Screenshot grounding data

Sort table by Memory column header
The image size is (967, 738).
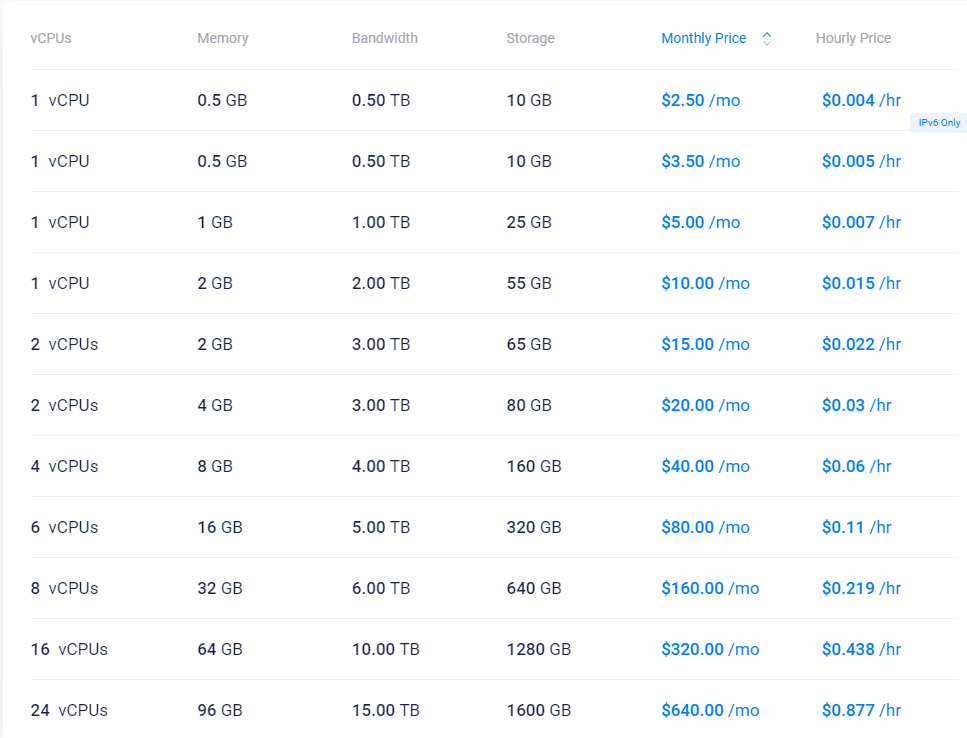pos(222,39)
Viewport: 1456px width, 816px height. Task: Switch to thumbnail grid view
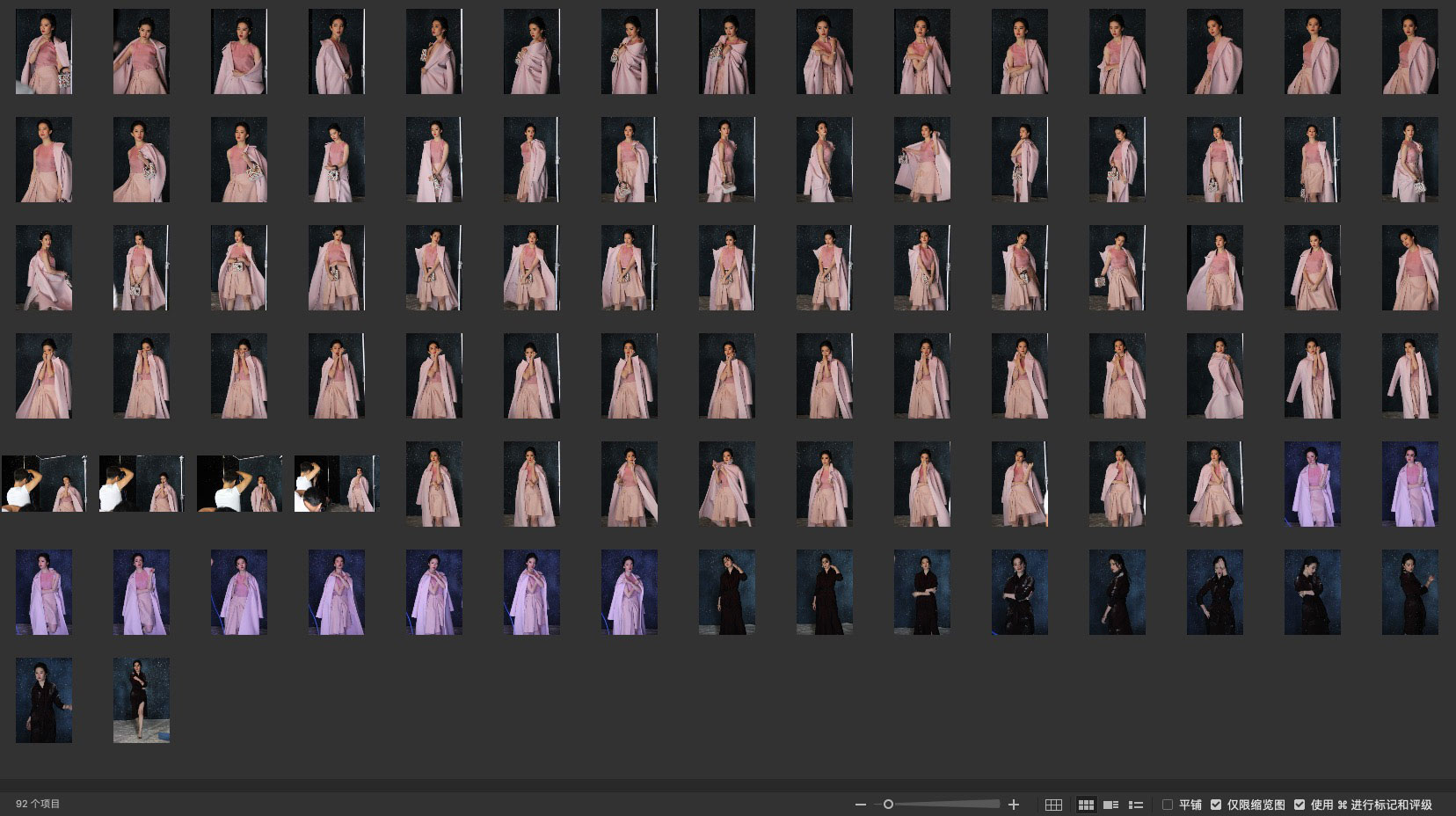point(1086,805)
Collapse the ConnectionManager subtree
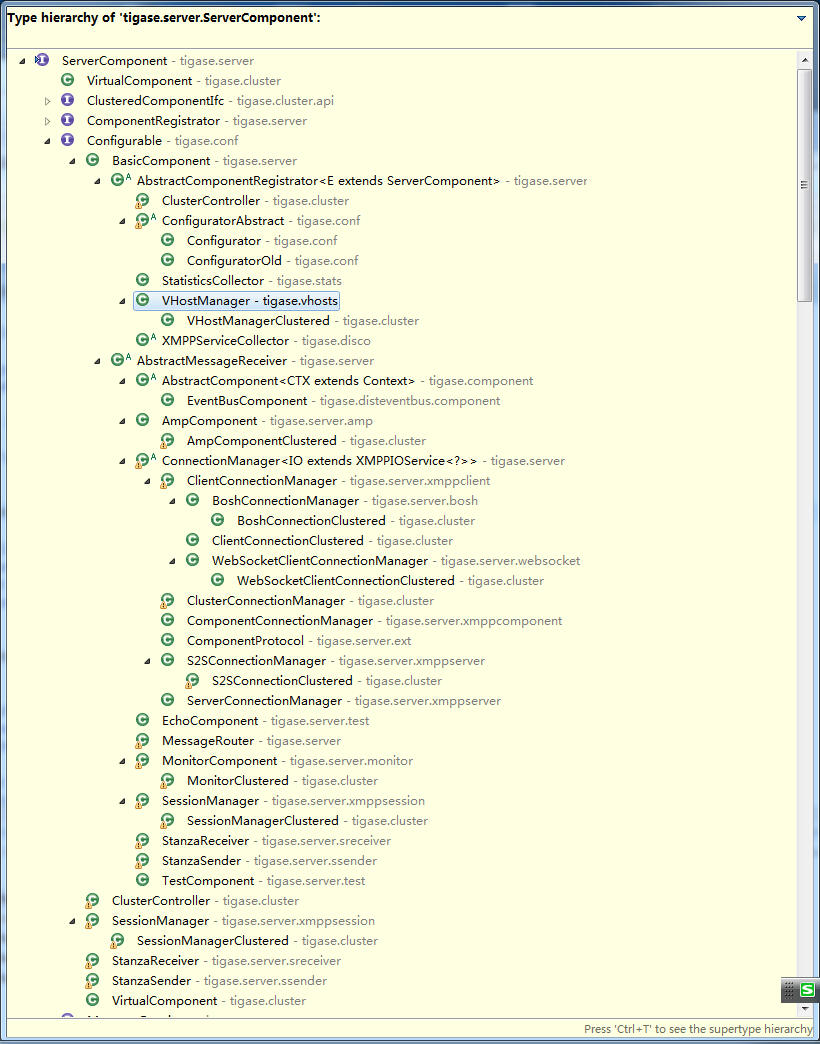The image size is (820, 1044). coord(122,461)
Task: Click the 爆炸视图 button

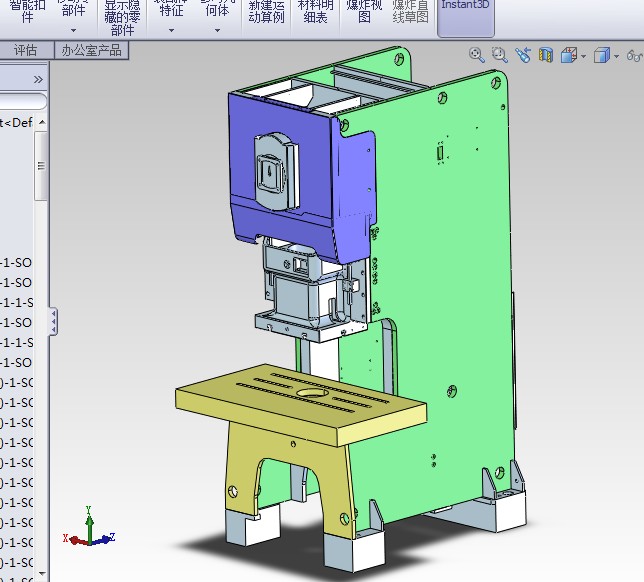Action: tap(363, 12)
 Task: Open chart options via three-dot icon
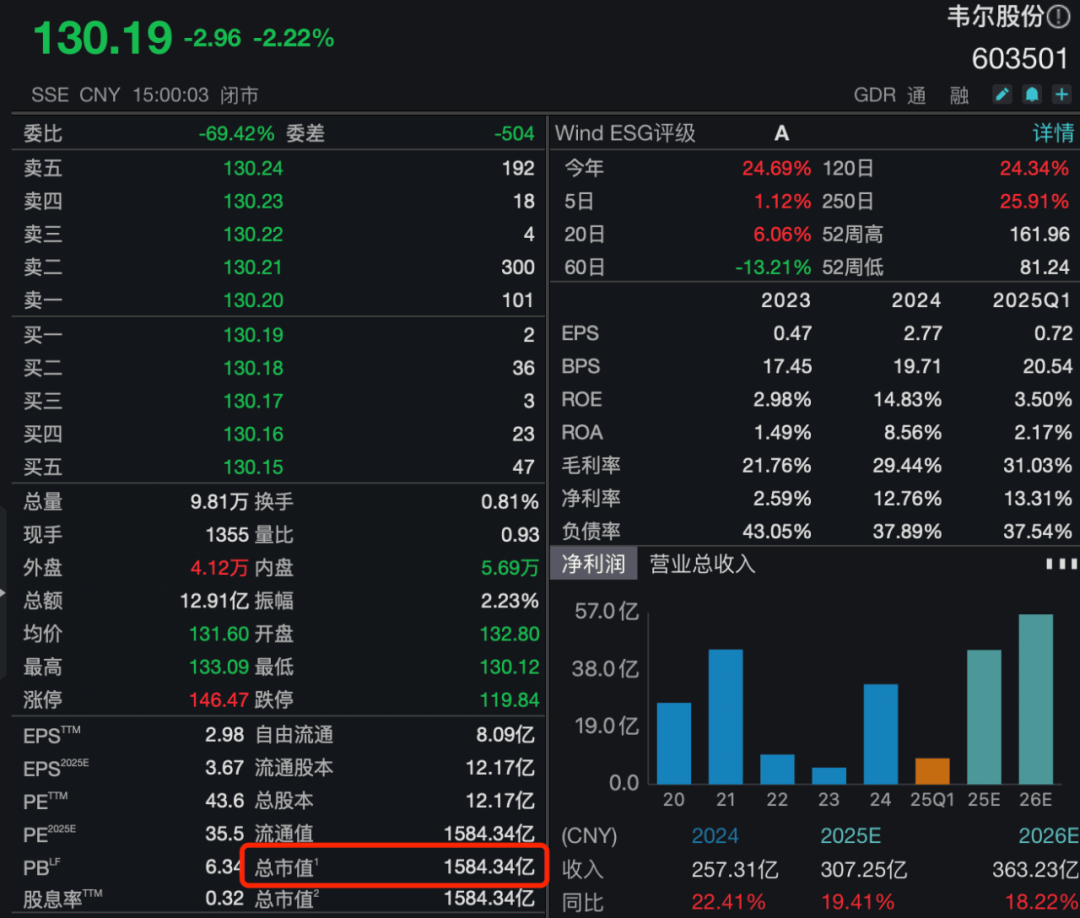pyautogui.click(x=1060, y=563)
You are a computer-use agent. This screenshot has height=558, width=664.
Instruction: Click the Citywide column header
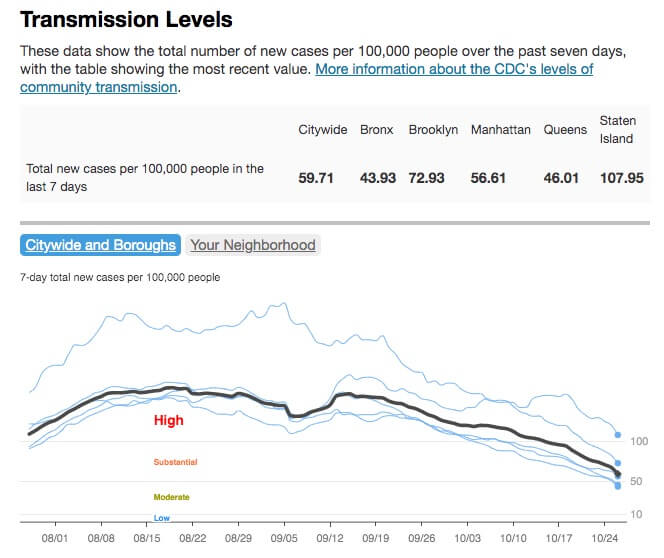322,130

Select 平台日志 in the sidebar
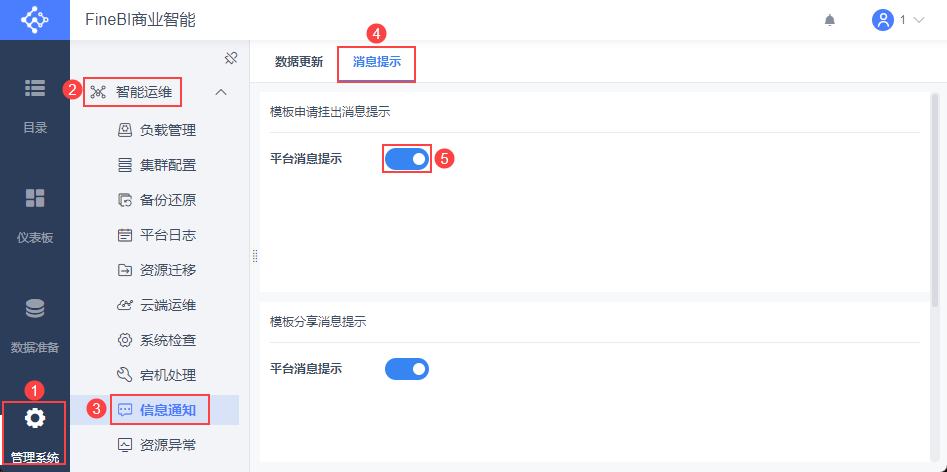coord(167,235)
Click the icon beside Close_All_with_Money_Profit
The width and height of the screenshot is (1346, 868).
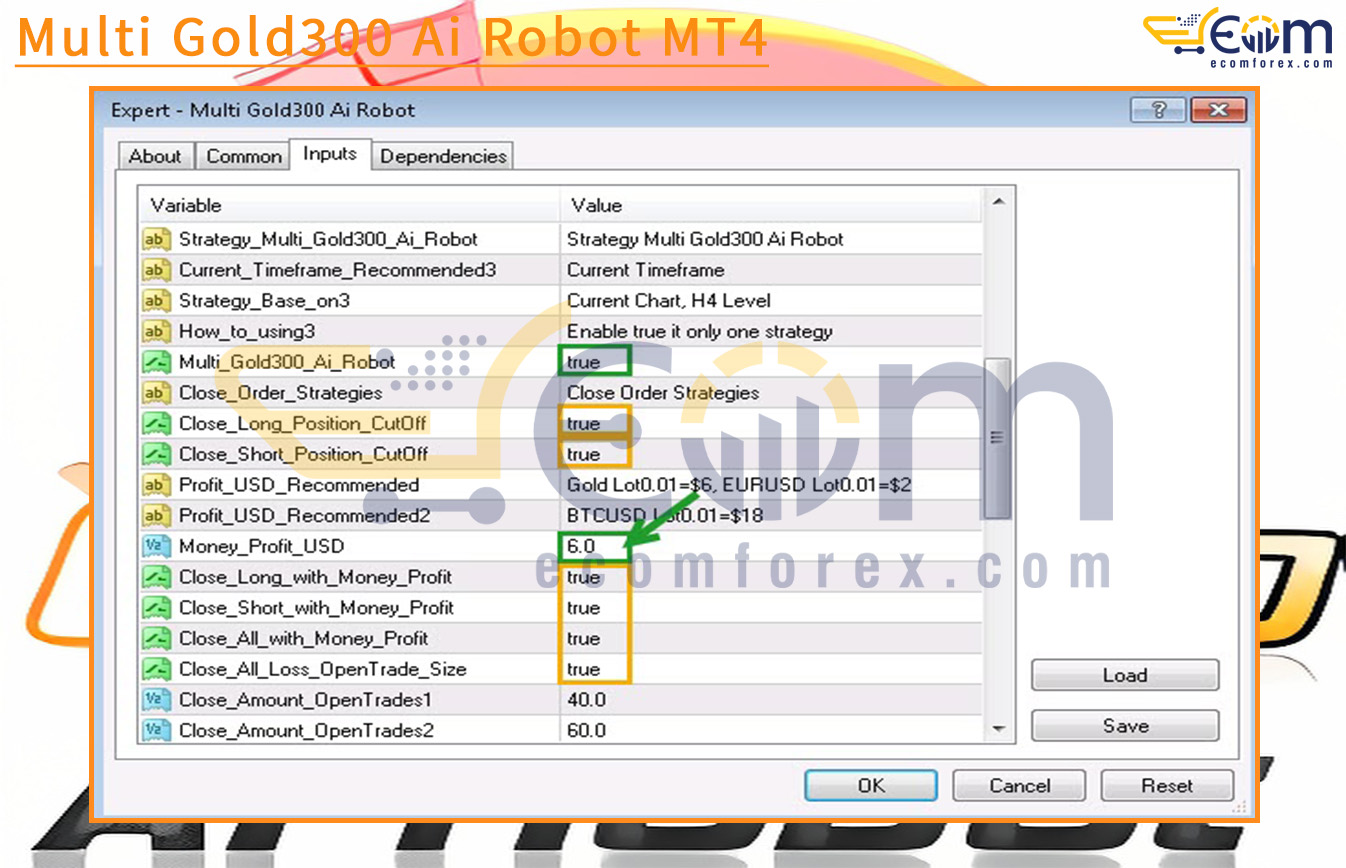(x=155, y=639)
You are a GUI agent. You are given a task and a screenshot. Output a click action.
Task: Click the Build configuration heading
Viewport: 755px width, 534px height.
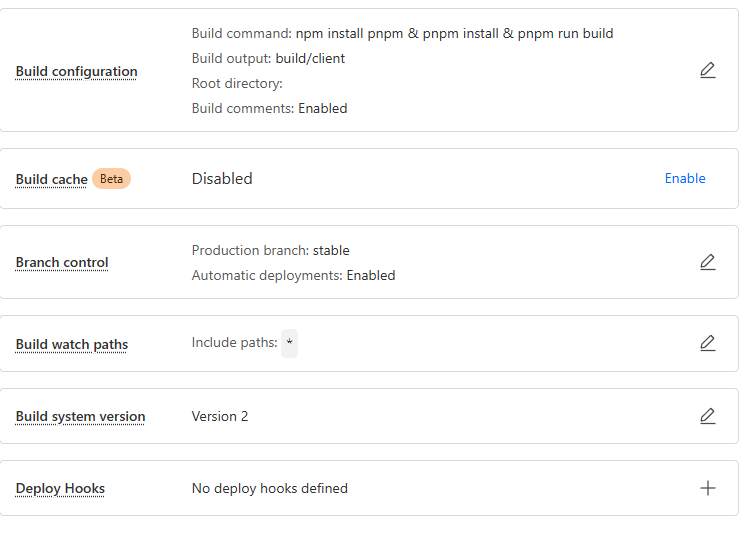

### Task
Output the data above verbatim, pictures excluded.

### Result
Sort table by Memory column header
The image size is (967, 738).
pos(222,39)
Viewport: 1456px width, 816px height. Task: Switch to thumbnail grid view
point(1086,805)
Collapse the ConnectionManager subtree
The image size is (820, 1044). coord(122,461)
Task: Click the 爆炸视图 button

Action: tap(363, 12)
 Task: Open chart options via three-dot icon
pyautogui.click(x=1060, y=563)
You are a computer-use agent. This screenshot has height=558, width=664.
Instruction: Click the Citywide column header
322,130

Select 平台日志 in the sidebar
coord(167,235)
Click the icon beside Close_All_with_Money_Profit
The width and height of the screenshot is (1346, 868).
(x=155, y=639)
You are a GUI agent. You are given a task and a screenshot. Output a click action.
Task: Click the Build configuration heading
Viewport: 755px width, 534px height.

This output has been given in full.